A block of data:

* * *

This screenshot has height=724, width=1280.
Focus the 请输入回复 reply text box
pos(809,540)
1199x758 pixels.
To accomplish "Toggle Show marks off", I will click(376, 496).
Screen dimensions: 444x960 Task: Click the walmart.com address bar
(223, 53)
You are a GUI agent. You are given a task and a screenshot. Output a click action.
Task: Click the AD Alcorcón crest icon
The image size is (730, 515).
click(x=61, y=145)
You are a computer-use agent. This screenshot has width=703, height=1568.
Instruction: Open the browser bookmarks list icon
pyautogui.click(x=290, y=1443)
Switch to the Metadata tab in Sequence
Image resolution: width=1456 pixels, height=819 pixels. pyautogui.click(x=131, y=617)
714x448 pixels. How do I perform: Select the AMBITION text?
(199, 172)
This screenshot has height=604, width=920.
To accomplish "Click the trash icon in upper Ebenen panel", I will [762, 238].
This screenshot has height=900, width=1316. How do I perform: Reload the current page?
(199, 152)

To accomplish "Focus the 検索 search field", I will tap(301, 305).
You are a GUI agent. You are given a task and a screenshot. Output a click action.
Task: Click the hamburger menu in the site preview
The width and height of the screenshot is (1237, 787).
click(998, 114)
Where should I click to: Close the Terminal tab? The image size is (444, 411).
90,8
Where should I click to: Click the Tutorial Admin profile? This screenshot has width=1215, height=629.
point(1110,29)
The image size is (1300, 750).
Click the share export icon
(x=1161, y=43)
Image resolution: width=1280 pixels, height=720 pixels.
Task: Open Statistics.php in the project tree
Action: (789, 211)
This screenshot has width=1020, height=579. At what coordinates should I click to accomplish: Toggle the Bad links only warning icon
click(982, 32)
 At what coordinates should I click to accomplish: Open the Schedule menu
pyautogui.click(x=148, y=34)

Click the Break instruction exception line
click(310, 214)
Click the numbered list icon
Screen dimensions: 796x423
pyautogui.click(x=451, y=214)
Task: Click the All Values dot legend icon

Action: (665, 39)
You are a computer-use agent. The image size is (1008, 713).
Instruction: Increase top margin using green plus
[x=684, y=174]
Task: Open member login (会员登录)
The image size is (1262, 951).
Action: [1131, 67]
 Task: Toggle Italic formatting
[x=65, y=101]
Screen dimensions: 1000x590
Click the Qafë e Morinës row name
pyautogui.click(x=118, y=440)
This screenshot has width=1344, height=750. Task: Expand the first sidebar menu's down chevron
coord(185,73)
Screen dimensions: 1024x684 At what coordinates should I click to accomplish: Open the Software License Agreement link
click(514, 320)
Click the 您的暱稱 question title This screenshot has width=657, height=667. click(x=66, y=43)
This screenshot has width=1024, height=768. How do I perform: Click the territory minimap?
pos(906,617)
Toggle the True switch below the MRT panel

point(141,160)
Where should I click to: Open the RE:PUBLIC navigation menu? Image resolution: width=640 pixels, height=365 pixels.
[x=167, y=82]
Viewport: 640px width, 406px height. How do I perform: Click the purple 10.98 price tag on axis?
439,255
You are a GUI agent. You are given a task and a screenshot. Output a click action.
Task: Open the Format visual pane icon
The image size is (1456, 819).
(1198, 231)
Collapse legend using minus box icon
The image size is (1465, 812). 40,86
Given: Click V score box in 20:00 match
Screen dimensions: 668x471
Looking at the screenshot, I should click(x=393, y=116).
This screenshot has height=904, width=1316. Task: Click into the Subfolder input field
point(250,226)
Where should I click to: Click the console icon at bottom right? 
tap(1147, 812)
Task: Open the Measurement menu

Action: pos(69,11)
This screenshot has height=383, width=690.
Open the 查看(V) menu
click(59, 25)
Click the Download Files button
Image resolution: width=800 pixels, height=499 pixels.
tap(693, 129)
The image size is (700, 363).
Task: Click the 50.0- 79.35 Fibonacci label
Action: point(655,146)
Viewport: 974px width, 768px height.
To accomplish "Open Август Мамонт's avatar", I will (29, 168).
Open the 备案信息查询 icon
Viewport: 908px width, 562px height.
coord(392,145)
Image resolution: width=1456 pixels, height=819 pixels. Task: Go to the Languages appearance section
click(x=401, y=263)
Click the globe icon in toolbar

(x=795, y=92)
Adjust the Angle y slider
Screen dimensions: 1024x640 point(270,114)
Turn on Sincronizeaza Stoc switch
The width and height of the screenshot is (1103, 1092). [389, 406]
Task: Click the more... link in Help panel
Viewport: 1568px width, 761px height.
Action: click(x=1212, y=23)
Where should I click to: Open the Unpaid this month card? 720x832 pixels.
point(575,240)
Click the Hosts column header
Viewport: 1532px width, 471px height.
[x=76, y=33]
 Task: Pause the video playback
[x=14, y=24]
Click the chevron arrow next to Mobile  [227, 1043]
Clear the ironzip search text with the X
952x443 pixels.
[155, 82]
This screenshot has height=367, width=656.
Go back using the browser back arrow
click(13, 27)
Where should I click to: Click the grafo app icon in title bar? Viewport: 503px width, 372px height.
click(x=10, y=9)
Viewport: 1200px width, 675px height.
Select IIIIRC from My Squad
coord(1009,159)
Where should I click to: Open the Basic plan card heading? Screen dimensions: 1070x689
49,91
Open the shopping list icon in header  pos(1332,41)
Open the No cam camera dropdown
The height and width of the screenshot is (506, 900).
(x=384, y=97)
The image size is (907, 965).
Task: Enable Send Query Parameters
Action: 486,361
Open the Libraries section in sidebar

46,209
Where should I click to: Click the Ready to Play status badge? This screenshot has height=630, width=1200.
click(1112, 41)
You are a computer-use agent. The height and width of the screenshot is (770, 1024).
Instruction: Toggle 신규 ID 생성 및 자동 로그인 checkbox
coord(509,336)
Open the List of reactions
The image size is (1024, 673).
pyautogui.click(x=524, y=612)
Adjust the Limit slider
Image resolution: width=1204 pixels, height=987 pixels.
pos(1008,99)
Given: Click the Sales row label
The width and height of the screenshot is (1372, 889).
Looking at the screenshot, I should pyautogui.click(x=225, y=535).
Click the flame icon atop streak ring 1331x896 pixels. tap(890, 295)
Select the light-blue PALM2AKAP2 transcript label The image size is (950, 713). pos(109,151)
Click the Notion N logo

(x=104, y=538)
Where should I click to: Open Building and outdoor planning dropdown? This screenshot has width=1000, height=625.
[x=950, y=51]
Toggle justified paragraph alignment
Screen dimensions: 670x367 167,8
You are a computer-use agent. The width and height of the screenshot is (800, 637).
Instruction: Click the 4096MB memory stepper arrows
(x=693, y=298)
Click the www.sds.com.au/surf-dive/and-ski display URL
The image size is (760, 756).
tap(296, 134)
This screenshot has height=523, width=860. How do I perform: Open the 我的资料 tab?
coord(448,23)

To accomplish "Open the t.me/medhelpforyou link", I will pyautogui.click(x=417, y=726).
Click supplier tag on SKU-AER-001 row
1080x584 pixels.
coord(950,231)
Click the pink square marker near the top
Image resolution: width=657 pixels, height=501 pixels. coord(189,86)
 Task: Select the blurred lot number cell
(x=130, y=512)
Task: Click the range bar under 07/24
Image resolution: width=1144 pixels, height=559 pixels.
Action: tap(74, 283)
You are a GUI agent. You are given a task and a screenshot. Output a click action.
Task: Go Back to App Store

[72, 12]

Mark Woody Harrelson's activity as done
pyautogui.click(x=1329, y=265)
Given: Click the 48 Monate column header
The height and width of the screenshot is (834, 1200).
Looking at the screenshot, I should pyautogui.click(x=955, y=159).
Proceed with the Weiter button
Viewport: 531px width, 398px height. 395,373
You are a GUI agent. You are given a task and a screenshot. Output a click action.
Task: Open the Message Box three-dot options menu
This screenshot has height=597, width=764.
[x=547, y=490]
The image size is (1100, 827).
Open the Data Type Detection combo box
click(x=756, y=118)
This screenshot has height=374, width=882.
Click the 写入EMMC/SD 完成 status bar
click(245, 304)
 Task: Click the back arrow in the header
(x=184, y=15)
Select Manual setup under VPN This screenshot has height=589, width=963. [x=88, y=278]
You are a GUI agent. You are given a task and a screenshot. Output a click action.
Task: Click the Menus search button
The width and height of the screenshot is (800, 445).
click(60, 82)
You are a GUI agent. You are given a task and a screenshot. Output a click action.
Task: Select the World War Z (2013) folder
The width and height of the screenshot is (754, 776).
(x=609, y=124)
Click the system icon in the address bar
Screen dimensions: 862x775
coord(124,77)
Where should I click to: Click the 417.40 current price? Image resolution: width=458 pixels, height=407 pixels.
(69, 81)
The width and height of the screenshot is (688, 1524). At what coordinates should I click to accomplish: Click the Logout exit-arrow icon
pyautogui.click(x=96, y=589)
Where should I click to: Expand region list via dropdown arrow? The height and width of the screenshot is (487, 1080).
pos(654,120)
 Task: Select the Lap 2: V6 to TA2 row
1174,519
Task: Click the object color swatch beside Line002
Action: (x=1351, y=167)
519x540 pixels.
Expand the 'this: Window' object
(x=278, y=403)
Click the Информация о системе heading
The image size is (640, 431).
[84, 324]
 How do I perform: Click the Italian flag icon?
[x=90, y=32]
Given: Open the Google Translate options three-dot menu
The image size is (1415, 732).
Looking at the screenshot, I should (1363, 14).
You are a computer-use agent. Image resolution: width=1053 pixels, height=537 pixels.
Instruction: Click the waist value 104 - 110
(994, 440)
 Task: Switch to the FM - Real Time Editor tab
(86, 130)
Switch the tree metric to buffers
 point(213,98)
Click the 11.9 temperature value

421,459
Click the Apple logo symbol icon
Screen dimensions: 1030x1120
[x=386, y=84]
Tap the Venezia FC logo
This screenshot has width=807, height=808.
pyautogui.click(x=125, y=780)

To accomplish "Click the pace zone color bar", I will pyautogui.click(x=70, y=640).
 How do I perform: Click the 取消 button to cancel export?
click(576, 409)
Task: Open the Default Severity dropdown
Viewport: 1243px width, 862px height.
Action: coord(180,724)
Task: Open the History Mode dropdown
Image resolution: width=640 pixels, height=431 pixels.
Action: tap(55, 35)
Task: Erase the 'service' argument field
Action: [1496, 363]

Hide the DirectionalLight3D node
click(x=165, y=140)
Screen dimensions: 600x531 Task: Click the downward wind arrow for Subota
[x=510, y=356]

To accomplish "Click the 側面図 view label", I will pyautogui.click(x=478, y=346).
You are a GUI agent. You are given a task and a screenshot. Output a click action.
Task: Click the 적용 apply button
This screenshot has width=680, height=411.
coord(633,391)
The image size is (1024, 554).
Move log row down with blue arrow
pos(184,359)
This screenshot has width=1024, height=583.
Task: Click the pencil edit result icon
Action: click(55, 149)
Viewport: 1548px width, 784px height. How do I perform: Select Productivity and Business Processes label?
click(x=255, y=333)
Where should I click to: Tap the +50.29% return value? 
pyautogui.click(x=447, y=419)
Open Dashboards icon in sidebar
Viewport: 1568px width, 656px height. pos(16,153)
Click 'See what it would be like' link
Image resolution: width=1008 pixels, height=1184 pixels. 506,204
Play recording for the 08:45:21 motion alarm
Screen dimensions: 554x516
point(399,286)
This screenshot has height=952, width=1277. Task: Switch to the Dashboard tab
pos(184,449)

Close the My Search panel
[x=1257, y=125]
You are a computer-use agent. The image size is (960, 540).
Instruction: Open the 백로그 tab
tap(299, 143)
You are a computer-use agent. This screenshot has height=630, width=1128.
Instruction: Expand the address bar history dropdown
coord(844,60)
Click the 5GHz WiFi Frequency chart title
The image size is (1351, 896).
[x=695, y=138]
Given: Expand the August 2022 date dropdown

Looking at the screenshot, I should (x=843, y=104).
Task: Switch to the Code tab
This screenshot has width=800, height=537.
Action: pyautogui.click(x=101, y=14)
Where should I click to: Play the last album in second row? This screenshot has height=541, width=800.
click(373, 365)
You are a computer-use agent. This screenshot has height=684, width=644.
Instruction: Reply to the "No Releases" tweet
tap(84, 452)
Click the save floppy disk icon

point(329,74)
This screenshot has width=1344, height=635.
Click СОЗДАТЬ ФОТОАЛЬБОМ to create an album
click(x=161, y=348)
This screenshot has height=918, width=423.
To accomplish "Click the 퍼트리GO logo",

* * *

= Your task =
Recast the stretch of lines from the one containing "519x540 pixels." through the one containing "Action: click(55, 149)" as a JSON list of strings, one string per line, leaving out blank lines.

= Response to this exercise =
[
  "519x540 pixels.",
  "Expand the 'this: Window' object",
  "(x=278, y=403)",
  "Click the Информация о системе heading",
  "The image size is (640, 431).",
  "[84, 324]",
  " How do I perform: Click the Italian flag icon?",
  "[x=90, y=32]",
  "Given: Open the Google Translate options three-dot menu",
  "The image size is (1415, 732).",
  "Looking at the screenshot, I should (1363, 14).",
  "You are a computer-use agent. Image resolution: width=1053 pixels, height=537 pixels.",
  "Instruction: Click the waist value 104 - 110",
  "(994, 440)",
  " Task: Switch to the FM - Real Time Editor tab",
  "(86, 130)",
  "Switch the tree metric to buffers",
  " point(213,98)",
  "Click the 11.9 temperature value",
  "421,459",
  "Click the Apple logo symbol icon",
  "Screen dimensions: 1030x1120",
  "[x=386, y=84]",
  "Tap the Venezia FC logo",
  "This screenshot has width=807, height=808.",
  "pyautogui.click(x=125, y=780)",
  "To accomplish \"Click the pace zone color bar\", I will pyautogui.click(x=70, y=640).",
  " How do I perform: Click the 取消 button to cancel export?",
  "click(576, 409)",
  "Task: Open the Default Severity dropdown",
  "Viewport: 1243px width, 862px height.",
  "Action: coord(180,724)",
  "Task: Open the History Mode dropdown",
  "Image resolution: width=640 pixels, height=431 pixels.",
  "Action: tap(55, 35)",
  "Task: Erase the 'service' argument field",
  "Action: [1496, 363]",
  "Hide the DirectionalLight3D node",
  "click(x=165, y=140)",
  "Screen dimensions: 600x531 Task: Click the downward wind arrow for Subota",
  "[x=510, y=356]",
  "To accomplish \"Click the 側面図 view label\", I will pyautogui.click(x=478, y=346).",
  "You are a GUI agent. You are given a task and a screenshot. Output a click action.",
  "Task: Click the 적용 apply button",
  "This screenshot has width=680, height=411.",
  "coord(633,391)",
  "The image size is (1024, 554).",
  "Move log row down with blue arrow",
  "pos(184,359)",
  "This screenshot has width=1024, height=583.",
  "Task: Click the pencil edit result icon",
  "Action: click(55, 149)"
]